Add the garlic and cook for 30 seconds more. Add the tomato, chili powder, cumin, oregano, cayenne, chipotle chile, salt and black pepper. Stir until the spices are well distributed, turn down the heat, and simmer for 15 minutes, stirring occasionally. Stir in the masa harina until well combined, then taste and adjust the seasonings, if needed. Stir in the lime juice and remove from the heat.
To make the nachos, pour 1⁄2 inch of oil into a heavy skillet and heat to 350°F. If you don’t have a candy thermometer, after 5 minutes of heating, you can stick a wooden spoon into the oil to see if it’s ready. If the oil bubbles around the spoon, it should be hot enough. In batches, fry the tortillas for 1 minute, until golden brown, turning once. drain on a paper towel and sprinkle lightly with salt.

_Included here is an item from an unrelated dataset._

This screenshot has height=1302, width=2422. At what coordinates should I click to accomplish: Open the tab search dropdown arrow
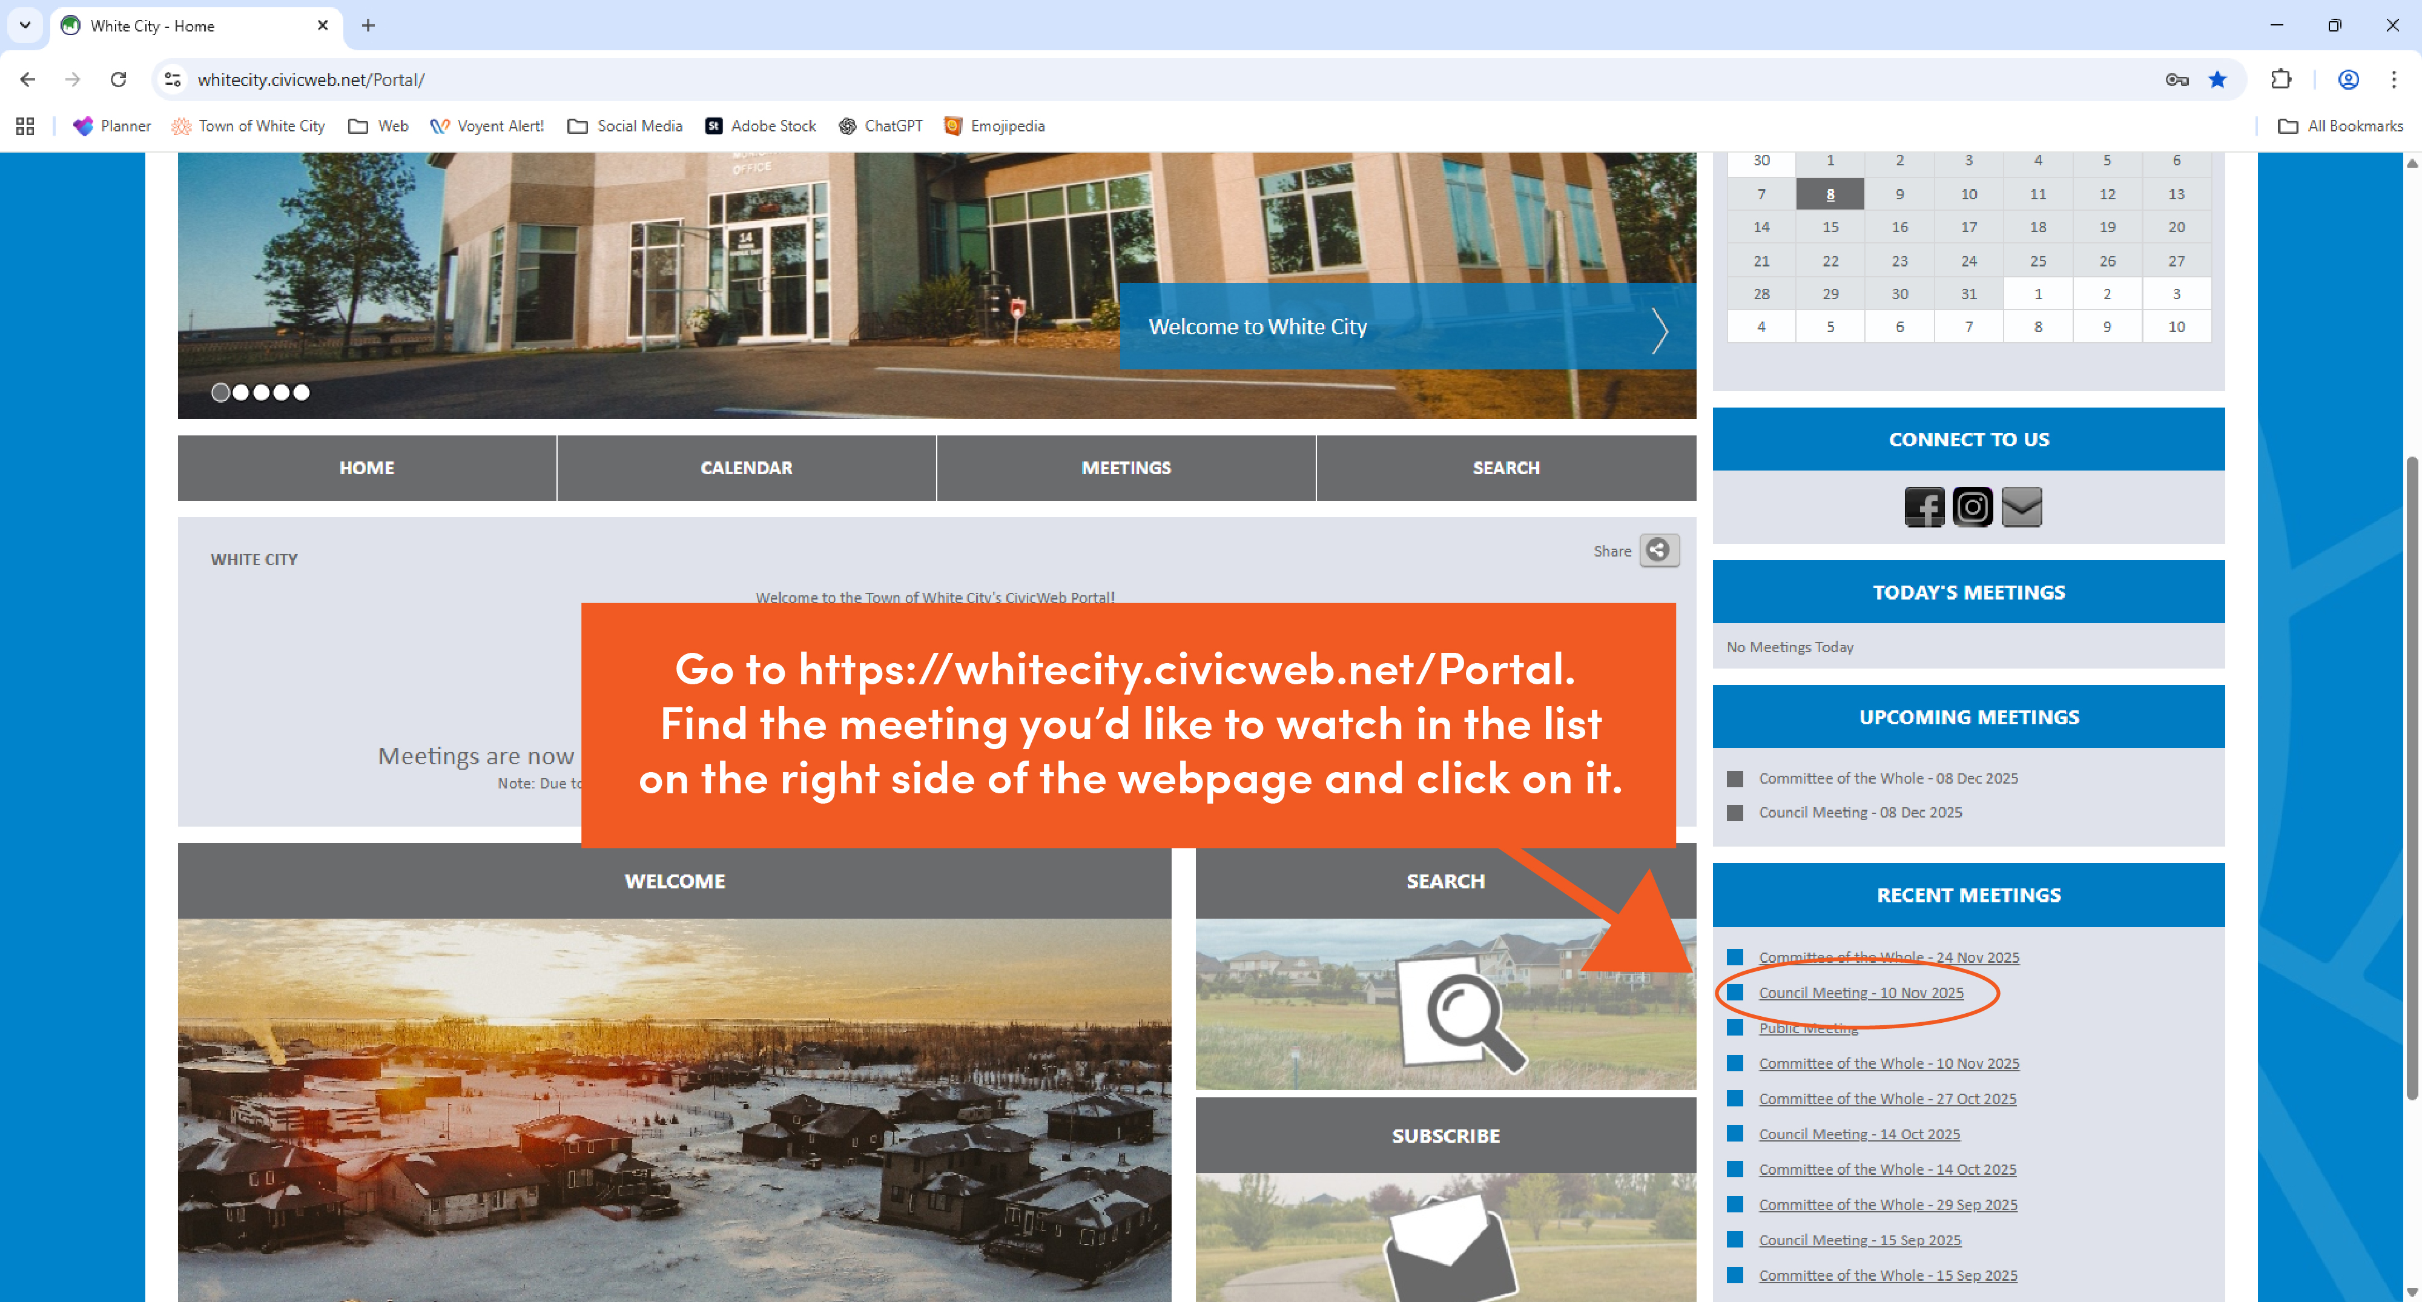[25, 25]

Place the chips close together but not overlapping on a baking sheet or large cast-iron skillet, and top each with 1 teaspoon refried beans, 2 tablespoons chipotle taco meat, and 2 tablespoons cheddar cheese.
Bake for 5 minutes, or until the cheese is melted. After removing the nachos from the oven, top each with 1 tablespoon guacamole, 1 tablespoon sour cream, and 1 pickled jalapeño slice. Serve warm, with salsa on the side.